Total pages in book: 97
Estimated words: 91004 (not accurate)
Estimated Reading Time in minutes: 455(@200wpm)___ 364(@250wpm)___ 303(@300wpm)
Estimated words: 91004 (not accurate)
Estimated Reading Time in minutes: 455(@200wpm)___ 364(@250wpm)___ 303(@300wpm)
I’m not aware that I’m crying until his face blurs in front of my eyes. My chest is too tight, my breaths too shallow. I’ve known that Peter is obsessed with me, but I’ve never imagined that in his mind, that obsession equals love, that he wants some kind of real future with me… one where we’re together as a family.
A future where FBI agents aren’t about to storm through the door.
“Don’t cry, ptichka.” His thumb strokes over my wet cheek, and I see the mocking smile return to his lips. “This doesn’t change anything. You can still hate me. Just because I love you, I’m not any less of a monster—and I’m not going to disappear from your life.”
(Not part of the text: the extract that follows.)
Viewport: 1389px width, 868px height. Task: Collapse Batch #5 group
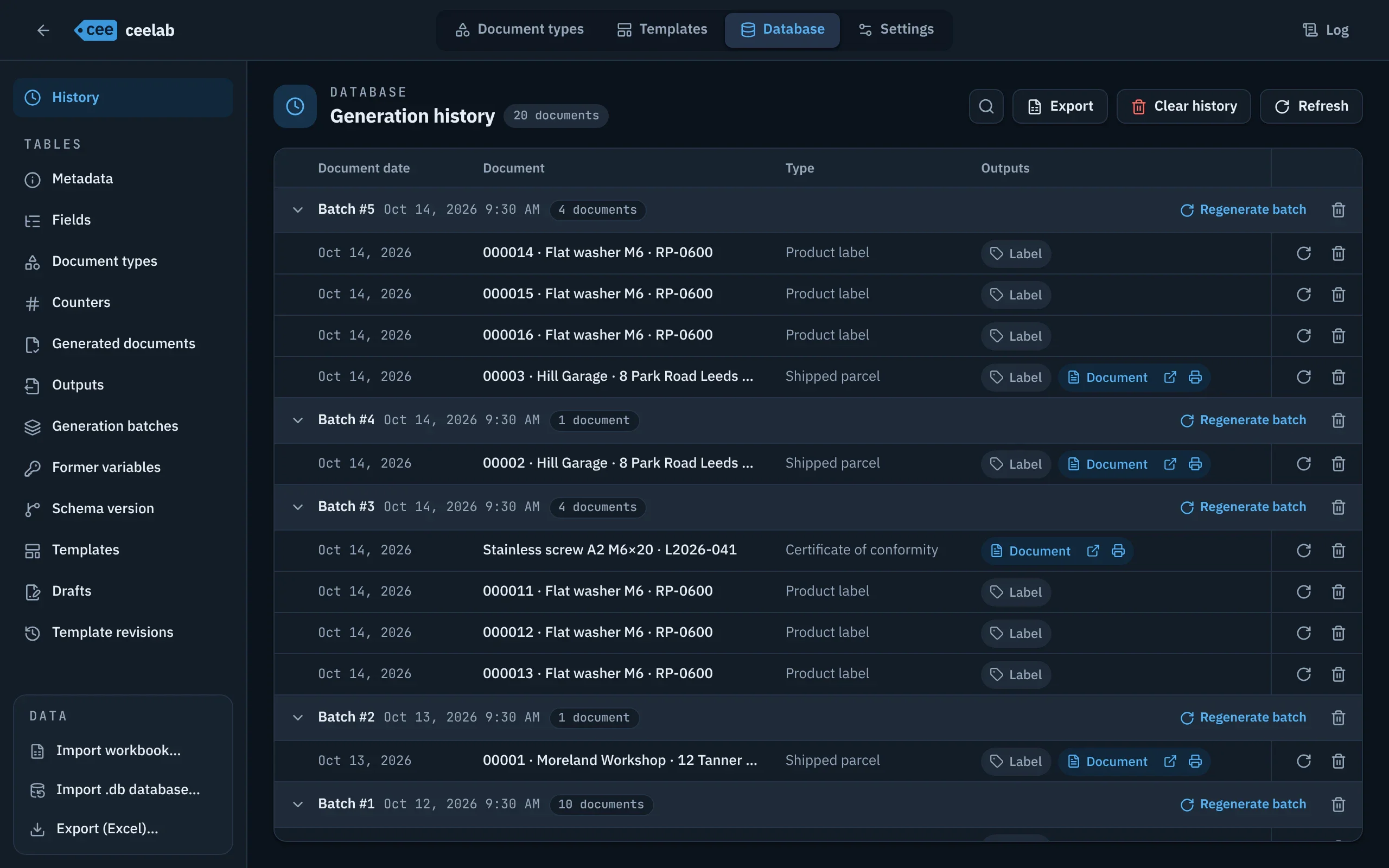click(297, 209)
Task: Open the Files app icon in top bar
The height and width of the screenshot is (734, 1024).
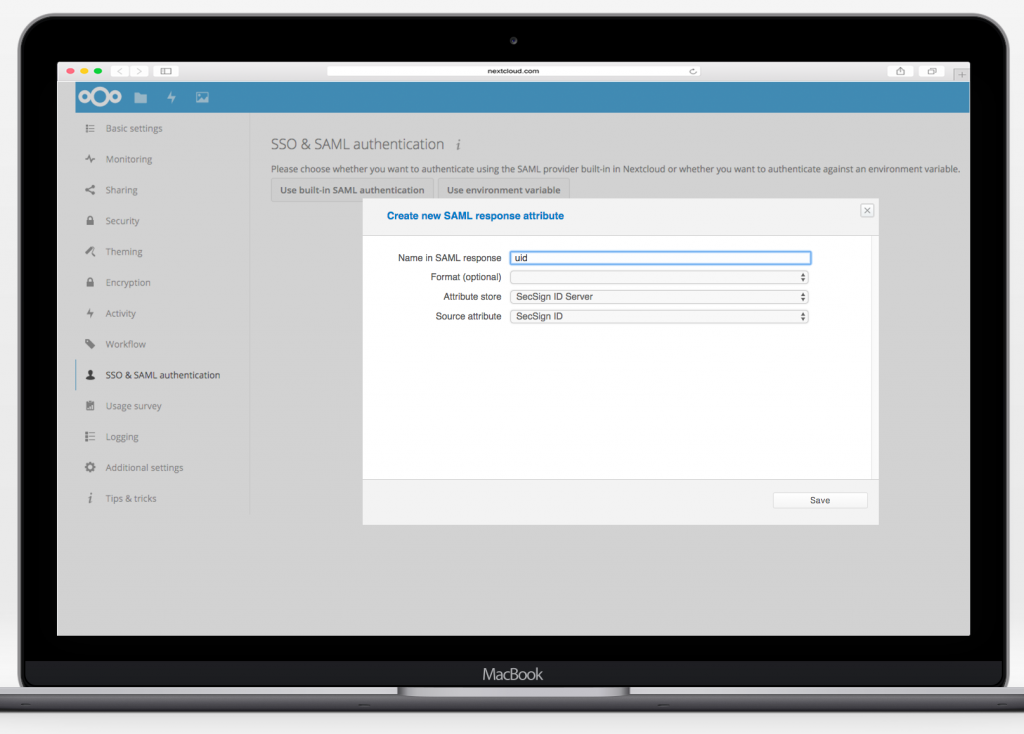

But you are. I want to scream out the truth, but I can’t. I can’t warn him, even though my heart feels like it’s tearing apart. I don’t love him—I can’t—but it hurts as though I do, as though losing him will be the worst thing ever. A choked sob rips from my throat, then another, and then I’m in his arms, clasped securely against his chest as he carries me out of the bathroom.
When he reaches my bed, he sits down, holding me on his lap, and I cry, my face buried against his neck as he strokes my back, slowly, soothingly. He’s right; his confession of love shouldn’t change anything, but somehow, it makes things worse. It makes me feel like I’m losing something real… like I’m betraying him and us.
How can a monster hold me so tenderly? How can a psychopath love?
My skull feels like it’s being sawed open from the inside, my headache worsened by my crying, and I push at Peter’s chest, twisting out of his embrace—only to fall onto the bed, whimpering as I clutch my temples.
He leans over me, concern darkening his features. “What’s the matter, ptichka?” he asks, stroking my arm, and I manage to mutter something about a headache before squeezing my eyes shut. What I’m feeling is more along the lines of a migraine, but I’m in too much pain to explain.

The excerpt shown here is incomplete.